_Collected data entries_.
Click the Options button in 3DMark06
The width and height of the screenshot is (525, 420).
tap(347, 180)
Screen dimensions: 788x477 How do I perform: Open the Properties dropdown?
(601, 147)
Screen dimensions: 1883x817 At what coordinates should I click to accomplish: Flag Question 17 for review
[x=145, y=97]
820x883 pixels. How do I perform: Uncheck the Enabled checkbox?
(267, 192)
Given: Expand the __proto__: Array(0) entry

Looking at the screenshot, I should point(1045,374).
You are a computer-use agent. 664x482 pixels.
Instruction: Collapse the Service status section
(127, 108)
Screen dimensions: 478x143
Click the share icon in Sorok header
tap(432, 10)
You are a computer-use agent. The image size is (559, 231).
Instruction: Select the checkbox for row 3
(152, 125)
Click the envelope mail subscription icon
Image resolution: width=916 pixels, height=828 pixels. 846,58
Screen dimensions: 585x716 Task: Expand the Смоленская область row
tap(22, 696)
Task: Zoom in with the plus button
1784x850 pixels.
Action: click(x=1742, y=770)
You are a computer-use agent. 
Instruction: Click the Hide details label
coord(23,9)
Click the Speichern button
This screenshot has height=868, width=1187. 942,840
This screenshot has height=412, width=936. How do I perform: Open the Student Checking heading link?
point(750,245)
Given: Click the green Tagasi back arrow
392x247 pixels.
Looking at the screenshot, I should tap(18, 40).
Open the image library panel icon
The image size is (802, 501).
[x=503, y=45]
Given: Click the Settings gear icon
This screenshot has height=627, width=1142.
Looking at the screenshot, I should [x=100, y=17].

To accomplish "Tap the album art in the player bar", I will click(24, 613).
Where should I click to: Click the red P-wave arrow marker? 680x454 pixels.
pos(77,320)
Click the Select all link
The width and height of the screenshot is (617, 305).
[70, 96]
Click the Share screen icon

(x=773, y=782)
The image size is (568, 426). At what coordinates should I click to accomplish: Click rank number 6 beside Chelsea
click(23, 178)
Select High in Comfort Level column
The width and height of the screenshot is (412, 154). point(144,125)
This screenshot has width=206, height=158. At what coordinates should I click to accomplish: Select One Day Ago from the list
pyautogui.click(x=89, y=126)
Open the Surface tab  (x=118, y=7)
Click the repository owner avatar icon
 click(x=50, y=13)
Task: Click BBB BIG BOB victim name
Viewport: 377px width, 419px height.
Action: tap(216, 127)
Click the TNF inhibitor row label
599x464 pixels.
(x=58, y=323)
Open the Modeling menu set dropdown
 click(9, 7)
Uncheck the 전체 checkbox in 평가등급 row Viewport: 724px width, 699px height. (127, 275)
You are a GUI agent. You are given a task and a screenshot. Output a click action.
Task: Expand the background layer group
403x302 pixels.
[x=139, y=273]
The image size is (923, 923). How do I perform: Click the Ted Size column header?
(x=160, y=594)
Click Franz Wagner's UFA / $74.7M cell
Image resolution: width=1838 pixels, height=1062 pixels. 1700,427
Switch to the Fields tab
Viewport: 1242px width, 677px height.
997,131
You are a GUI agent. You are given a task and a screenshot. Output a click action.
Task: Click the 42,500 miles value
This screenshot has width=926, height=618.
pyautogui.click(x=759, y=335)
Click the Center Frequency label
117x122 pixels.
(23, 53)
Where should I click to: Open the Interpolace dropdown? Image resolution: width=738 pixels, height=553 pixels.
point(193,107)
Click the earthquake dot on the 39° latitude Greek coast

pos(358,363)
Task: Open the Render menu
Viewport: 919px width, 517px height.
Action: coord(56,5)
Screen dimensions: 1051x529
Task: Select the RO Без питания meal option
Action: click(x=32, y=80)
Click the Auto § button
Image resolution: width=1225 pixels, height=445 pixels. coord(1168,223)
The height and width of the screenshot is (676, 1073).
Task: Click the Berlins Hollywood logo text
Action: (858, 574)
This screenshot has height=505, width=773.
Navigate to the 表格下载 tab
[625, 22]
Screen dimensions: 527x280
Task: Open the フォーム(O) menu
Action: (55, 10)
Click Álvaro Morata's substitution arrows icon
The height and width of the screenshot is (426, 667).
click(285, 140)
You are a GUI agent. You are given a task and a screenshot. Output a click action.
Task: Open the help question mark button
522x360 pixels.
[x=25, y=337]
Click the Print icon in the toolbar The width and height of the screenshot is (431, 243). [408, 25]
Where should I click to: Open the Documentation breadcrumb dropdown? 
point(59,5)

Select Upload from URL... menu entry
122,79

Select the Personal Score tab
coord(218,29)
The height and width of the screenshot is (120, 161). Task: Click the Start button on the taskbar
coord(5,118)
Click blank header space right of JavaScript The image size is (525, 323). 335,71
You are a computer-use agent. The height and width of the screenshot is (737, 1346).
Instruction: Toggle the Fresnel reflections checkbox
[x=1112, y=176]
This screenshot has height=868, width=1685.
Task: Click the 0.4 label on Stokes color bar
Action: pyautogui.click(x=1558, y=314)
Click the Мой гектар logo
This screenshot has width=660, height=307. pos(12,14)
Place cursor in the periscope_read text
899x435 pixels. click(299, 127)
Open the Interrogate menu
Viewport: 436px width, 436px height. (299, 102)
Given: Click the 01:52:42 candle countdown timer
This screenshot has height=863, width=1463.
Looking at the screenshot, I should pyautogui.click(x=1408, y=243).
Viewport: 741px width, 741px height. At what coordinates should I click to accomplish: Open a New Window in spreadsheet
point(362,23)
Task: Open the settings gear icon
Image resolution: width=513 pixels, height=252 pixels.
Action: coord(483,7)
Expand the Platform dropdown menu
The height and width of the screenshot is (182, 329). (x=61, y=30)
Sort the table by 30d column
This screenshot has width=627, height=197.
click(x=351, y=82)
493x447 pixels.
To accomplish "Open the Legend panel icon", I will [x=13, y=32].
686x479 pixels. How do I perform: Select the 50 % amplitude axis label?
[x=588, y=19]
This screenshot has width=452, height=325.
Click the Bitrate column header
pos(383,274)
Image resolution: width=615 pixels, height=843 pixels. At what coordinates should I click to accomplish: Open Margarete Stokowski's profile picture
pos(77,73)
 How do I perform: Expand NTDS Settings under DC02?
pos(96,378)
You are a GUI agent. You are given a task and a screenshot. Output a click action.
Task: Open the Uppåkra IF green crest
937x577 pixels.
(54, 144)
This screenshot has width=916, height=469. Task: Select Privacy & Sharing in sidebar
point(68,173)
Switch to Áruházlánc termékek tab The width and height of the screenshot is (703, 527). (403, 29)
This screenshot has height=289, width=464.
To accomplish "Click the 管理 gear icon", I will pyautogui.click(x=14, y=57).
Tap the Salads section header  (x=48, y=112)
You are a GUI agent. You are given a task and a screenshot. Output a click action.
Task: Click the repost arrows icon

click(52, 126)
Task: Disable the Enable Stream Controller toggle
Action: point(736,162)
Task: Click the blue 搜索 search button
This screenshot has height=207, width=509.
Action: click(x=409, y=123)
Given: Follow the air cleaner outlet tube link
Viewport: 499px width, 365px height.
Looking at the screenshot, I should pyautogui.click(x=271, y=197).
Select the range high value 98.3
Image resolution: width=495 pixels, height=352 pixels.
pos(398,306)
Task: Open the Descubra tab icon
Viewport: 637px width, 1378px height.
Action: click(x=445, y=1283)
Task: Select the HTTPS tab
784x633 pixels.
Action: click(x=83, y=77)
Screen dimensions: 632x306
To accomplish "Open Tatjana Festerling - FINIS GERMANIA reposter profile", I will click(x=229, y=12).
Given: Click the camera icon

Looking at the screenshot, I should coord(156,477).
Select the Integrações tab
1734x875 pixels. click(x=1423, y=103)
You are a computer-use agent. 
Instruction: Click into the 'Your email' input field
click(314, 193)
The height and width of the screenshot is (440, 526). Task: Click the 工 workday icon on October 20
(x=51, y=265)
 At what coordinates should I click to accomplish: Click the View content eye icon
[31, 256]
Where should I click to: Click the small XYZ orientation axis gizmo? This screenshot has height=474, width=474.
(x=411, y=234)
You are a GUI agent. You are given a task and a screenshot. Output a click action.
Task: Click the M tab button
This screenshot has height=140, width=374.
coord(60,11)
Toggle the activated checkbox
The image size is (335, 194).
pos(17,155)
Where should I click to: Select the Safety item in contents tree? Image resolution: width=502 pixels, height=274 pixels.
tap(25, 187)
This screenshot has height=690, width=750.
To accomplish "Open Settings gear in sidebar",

_TASK GOAL_. Lines holding the word "computer" are the answer; copy each one from the records above.

_ANSWER TO THIS TASK_.
You are a computer-use agent. 664x482 pixels.
You are a computer-use agent. The image size is (559, 231).
You are a computer-use agent. 
You are a computer-use agent. The height and width of the screenshot is (737, 1346).
You are a computer-use agent. 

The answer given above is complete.